The SS-Kriegsberichter-Kompanie ("SS War Reporter Company") was formed in January 1940 with four platoons of war correspondents and their support staff. The platoons were able to operate independently of each other, each equipped with still and movie cameras to enable units to visually document the actions of Waffen-SS men in combat.

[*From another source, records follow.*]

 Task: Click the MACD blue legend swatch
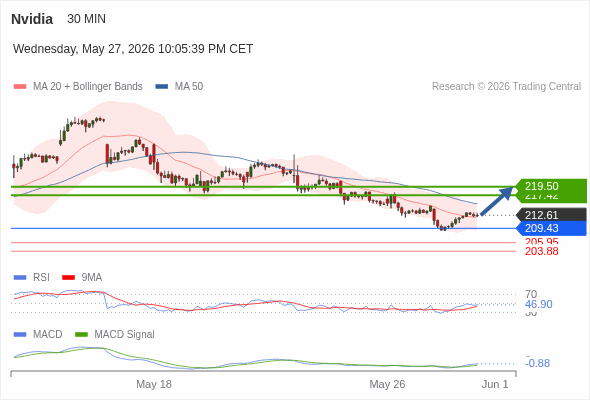[x=20, y=335]
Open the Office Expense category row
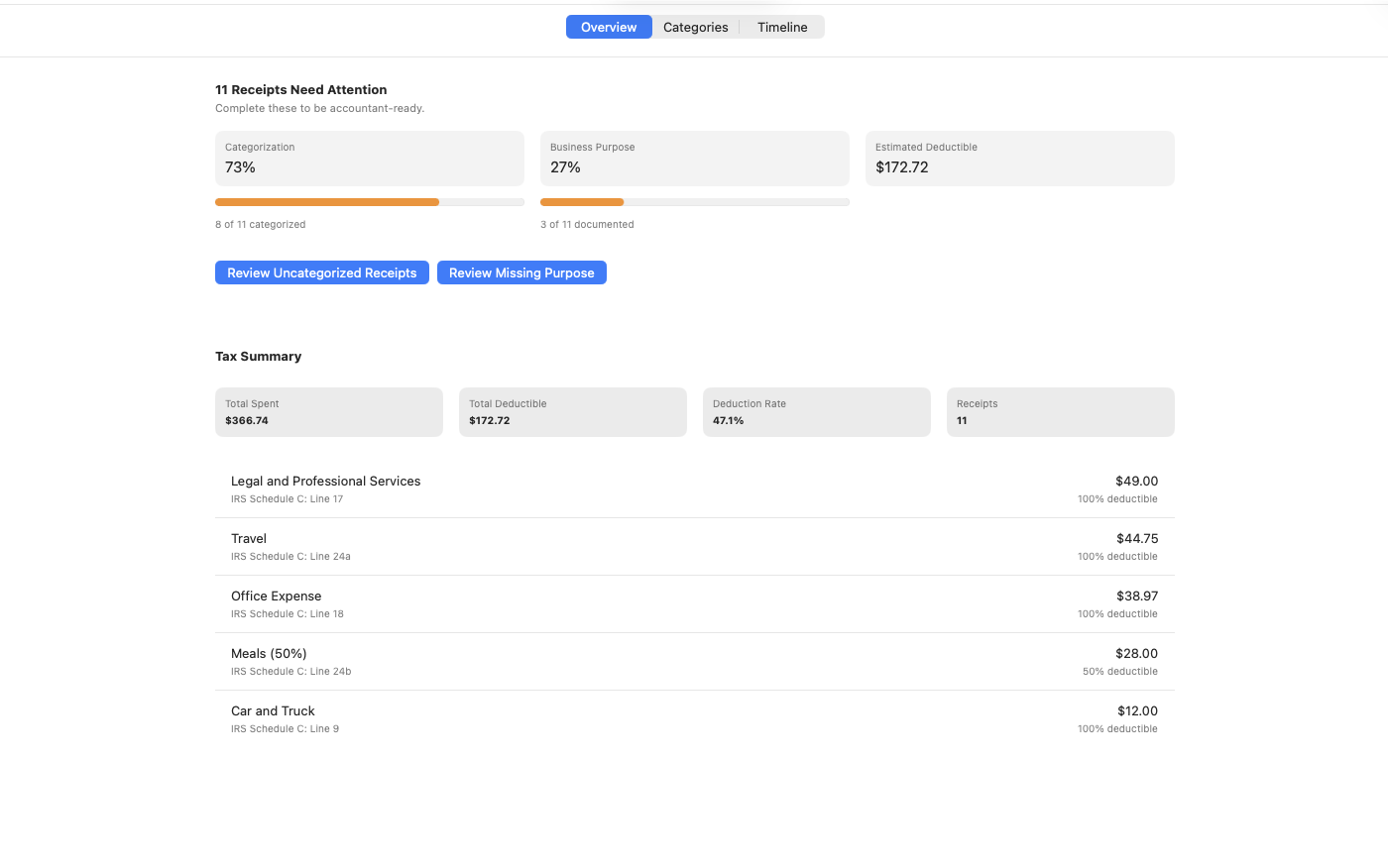 (694, 603)
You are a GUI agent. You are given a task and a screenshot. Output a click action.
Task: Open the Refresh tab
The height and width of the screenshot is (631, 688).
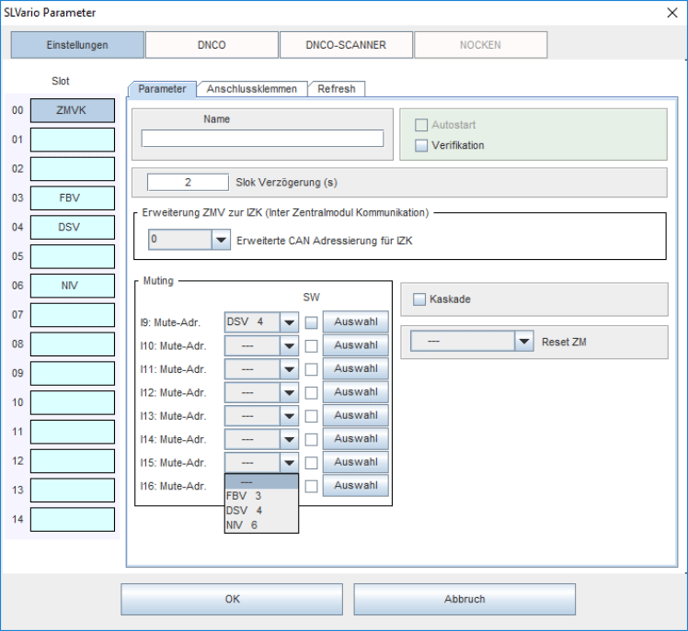coord(336,89)
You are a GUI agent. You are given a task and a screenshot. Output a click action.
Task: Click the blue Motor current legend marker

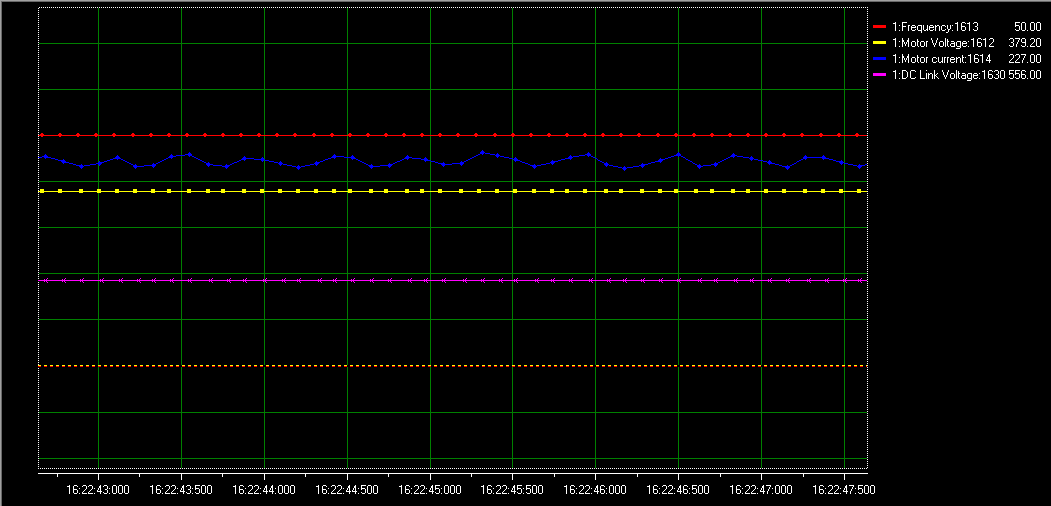[880, 59]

The company came under the command of ex-Allgemeine-SS commander Günter d'Alquen who commanded the unit throughout its existence. One platoon was attached to each of the four Waffen-SS combat formations. These platoons were attached to their respective formations throughout the campaigns during the Battle of France and the invasion of Yugoslavia. By August 1941, the number of Waffen-SS formations had increased, and so the SS-Kriegsberichter-Kompanie increased in size as well, becoming the SS-Kriegsberichter-Abteilung (battalion).

As the number of SS combat-formations increased, so did the number of correspondents required. In December 1943, the unit reached regimental size and received the name SS-Standarte "Kurt Eggers". The honorary title referred to Kurt Eggers, SS war correspondent and editor of the SS magazine Das Schwarze Korps, who had been killed earlier in the year while reporting on the SS Division Wiking during the Third Battle of Kharkov.

A number of foreign Waffen-SS volunteers became Kurt Eggers photographers, movie cameramen, writers, broadcasters and recorders, and most were multilingual. Several formations within the Standarte were formed to gather information for occupied or allied countries, and these sub-units were generally staffed by volunteers of the relevant nationality. At least one American, Martin James Monti, several Britons, and a New Zealander served with the Standarte in the course of World War II. "Three English volunteers are known to have served in this unit, Railton Freeman (aka Royston and Metcalfe), who was sentenced to ten years' imprisonment after the War, Dennis John Leister (aka Beckwith) and Francis Paul Maton (aka Wood) as well as one from New Zealand: Roy Nicholias Courlander (aka Regan). After the war, Leister, Matton, and Courlander were all court-martialled for aiding the enemy. Leister was sentenced to three years in prison, Matton to 10 years in prison, and Courlander to 15 years in prison, which was reduced to nine years on appeal. Monti was court-martialed for stealing a plane in order to defect, but before being charged with treason in a civilian court. He pleaded guilty and was sentenced to 25 years in prison.